:: AVAILABLE DATA

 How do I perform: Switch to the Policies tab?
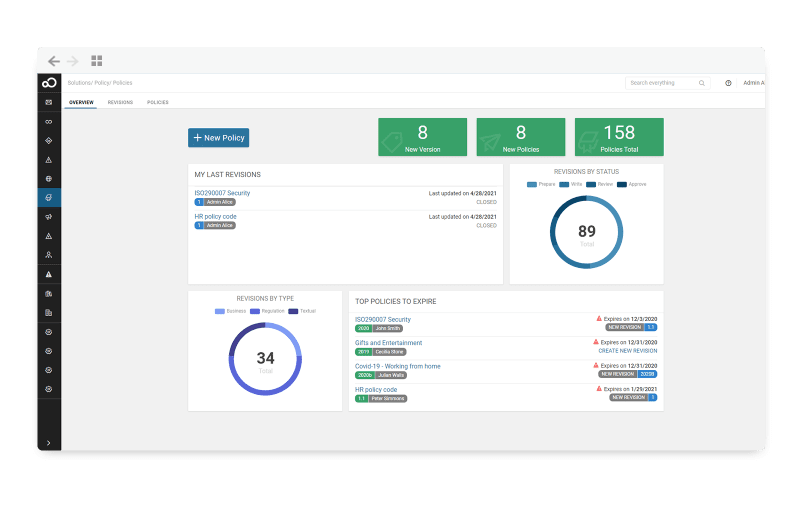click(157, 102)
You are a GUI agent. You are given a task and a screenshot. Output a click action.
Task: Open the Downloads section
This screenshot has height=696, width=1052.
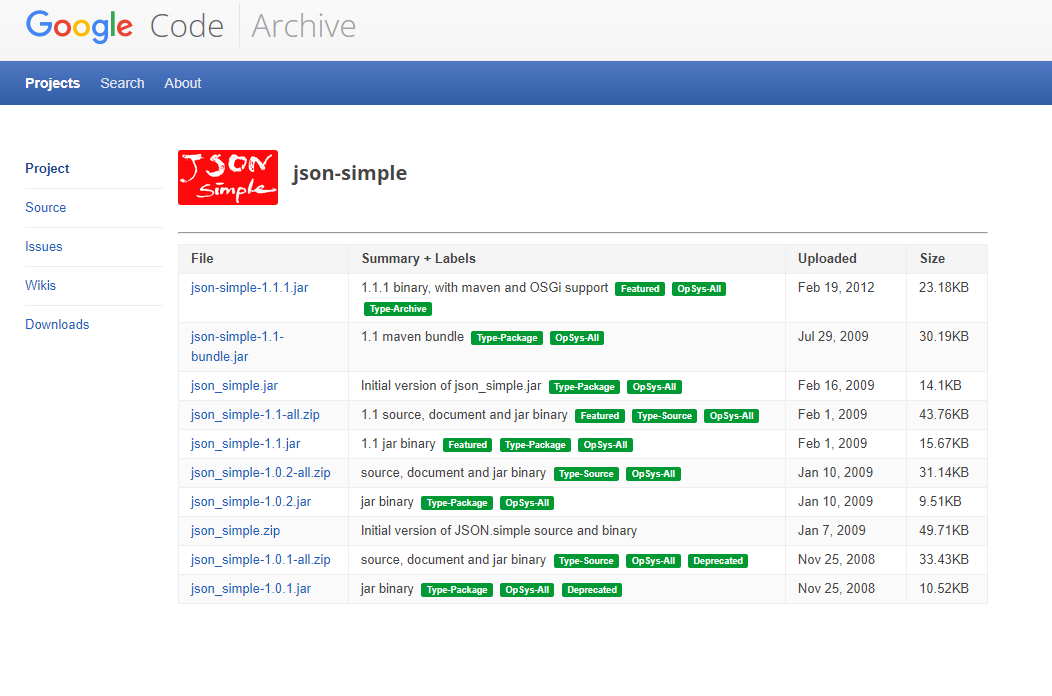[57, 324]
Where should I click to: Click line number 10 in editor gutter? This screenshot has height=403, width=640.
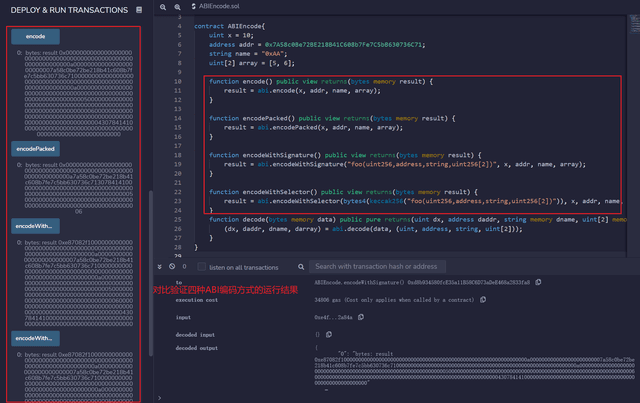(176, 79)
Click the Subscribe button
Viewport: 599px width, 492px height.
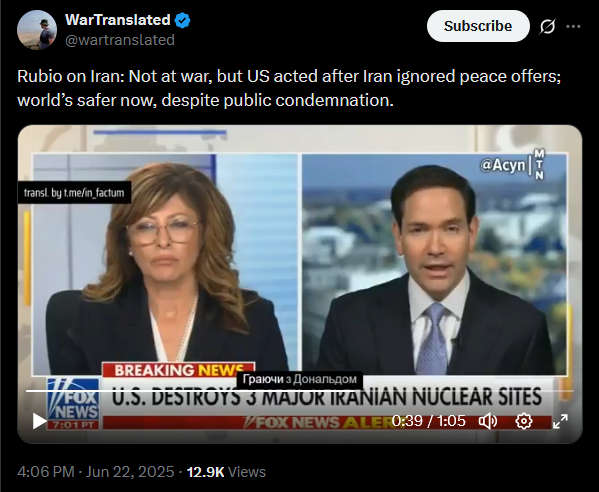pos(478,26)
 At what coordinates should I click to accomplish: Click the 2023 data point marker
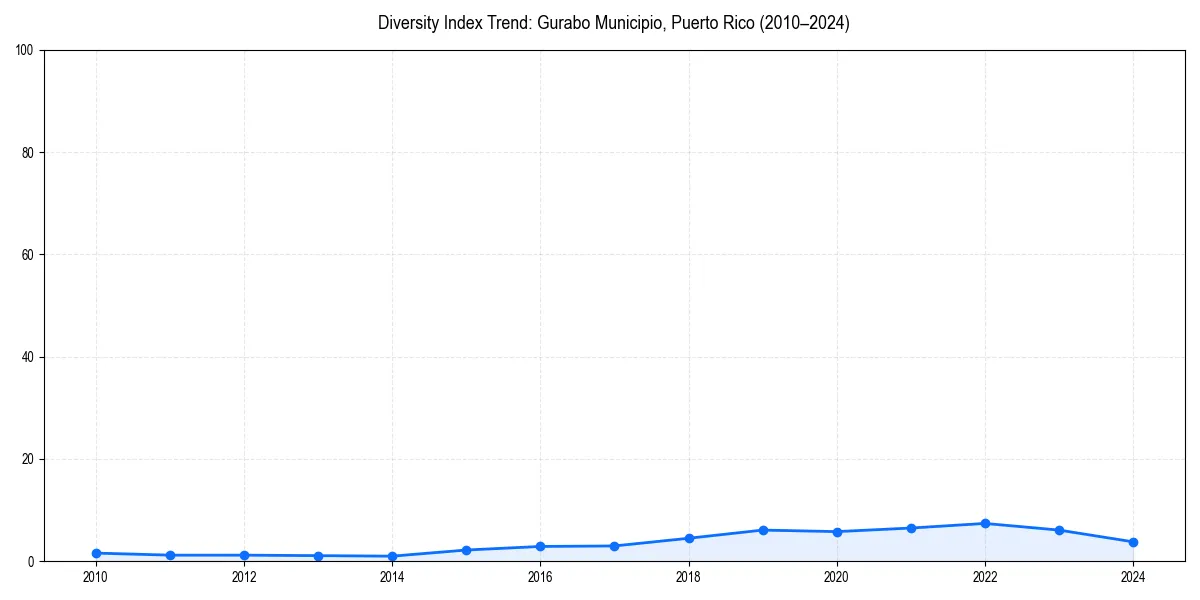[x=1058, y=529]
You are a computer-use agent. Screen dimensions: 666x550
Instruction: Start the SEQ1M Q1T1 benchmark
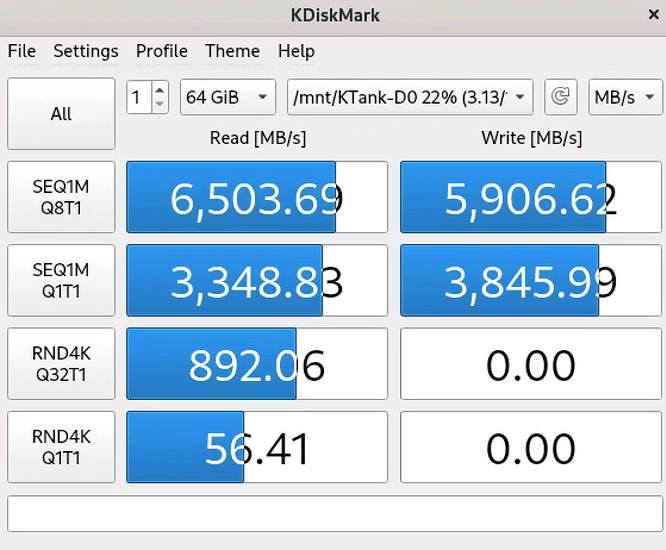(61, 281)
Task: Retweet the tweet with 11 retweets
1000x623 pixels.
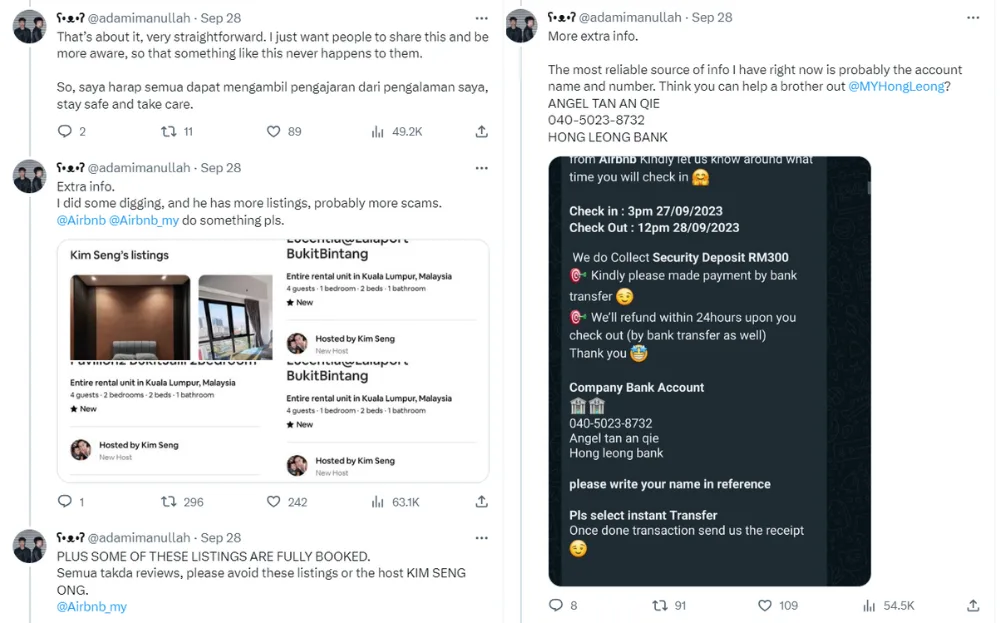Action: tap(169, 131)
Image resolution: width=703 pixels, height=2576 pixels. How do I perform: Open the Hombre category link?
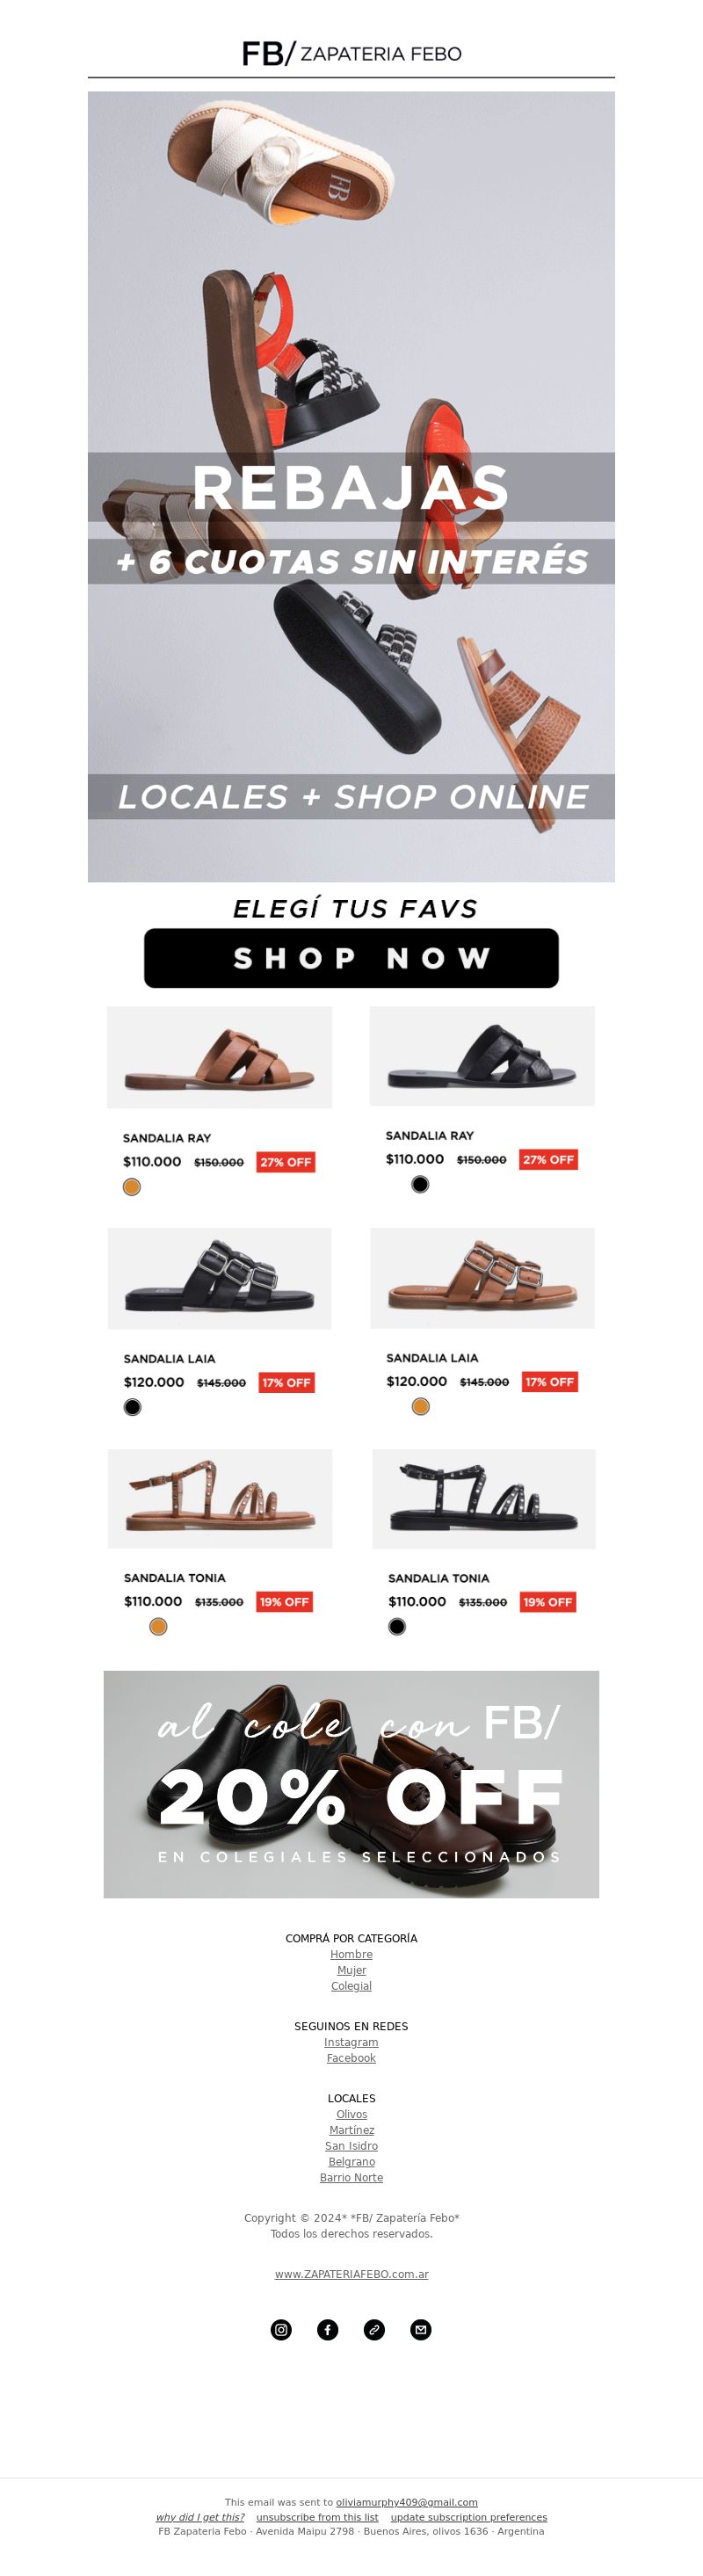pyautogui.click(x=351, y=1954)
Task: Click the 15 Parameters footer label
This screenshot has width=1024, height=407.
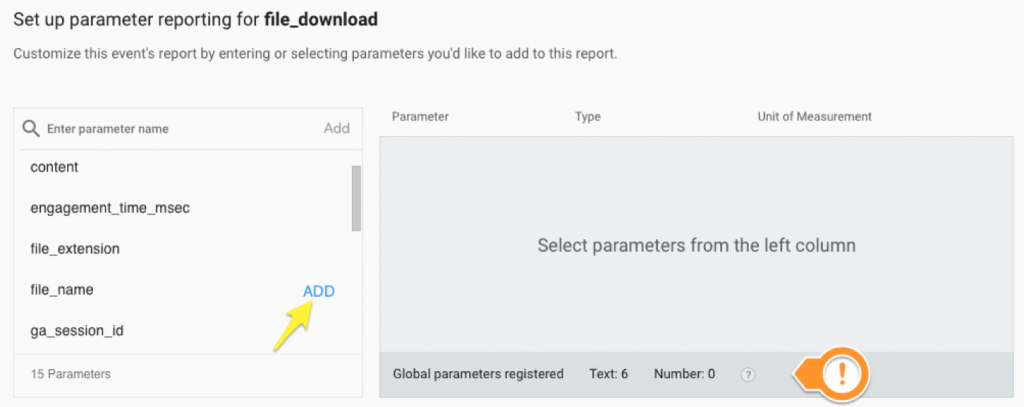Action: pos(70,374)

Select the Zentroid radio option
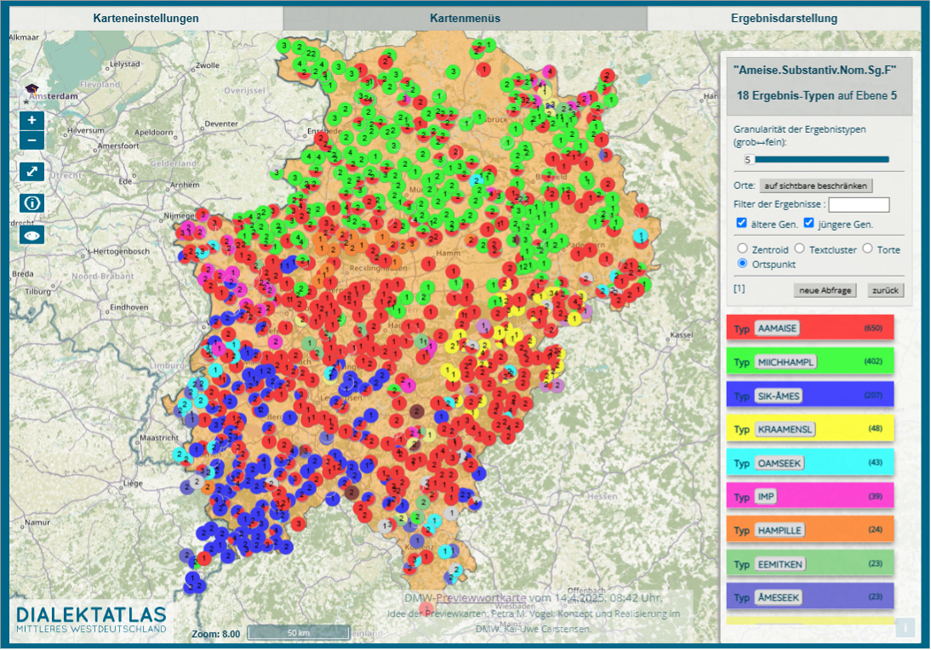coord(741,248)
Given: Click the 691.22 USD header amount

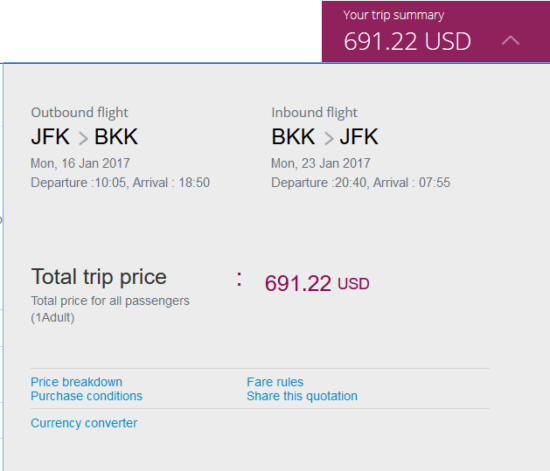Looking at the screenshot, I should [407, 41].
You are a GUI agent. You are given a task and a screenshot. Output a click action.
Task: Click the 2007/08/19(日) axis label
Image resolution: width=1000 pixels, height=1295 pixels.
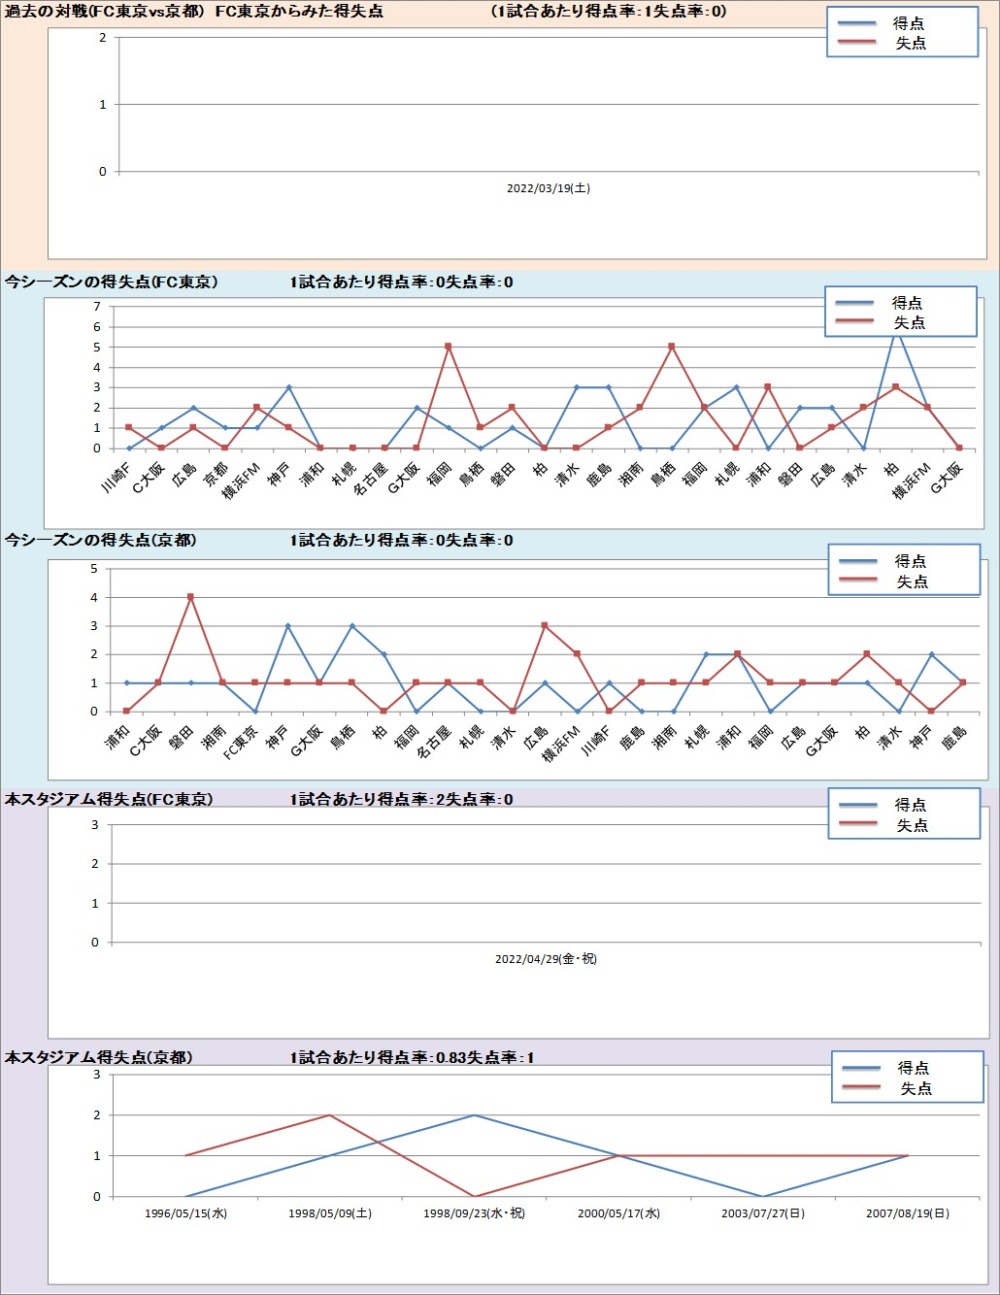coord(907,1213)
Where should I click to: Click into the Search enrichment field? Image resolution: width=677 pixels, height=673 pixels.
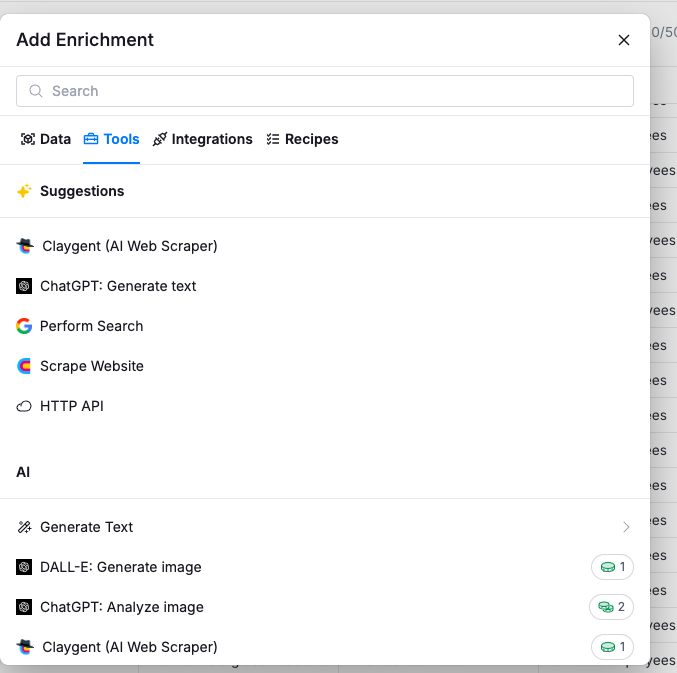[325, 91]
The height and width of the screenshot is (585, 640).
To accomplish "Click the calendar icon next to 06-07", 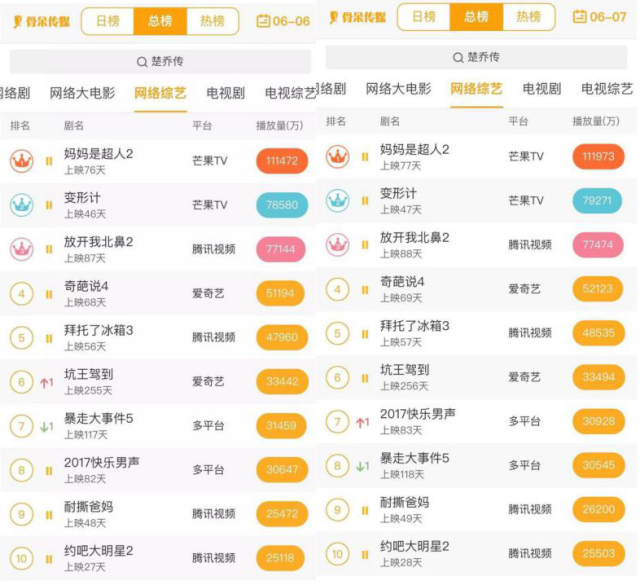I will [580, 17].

::::

TASK PROMPT:
Your response should contain each line of the listing in which the word "label" occurs.

RESPONSE TO THE TASK:
Task: Click the 15 Parameters footer label
Task: Click the 2007/08/19(日) axis label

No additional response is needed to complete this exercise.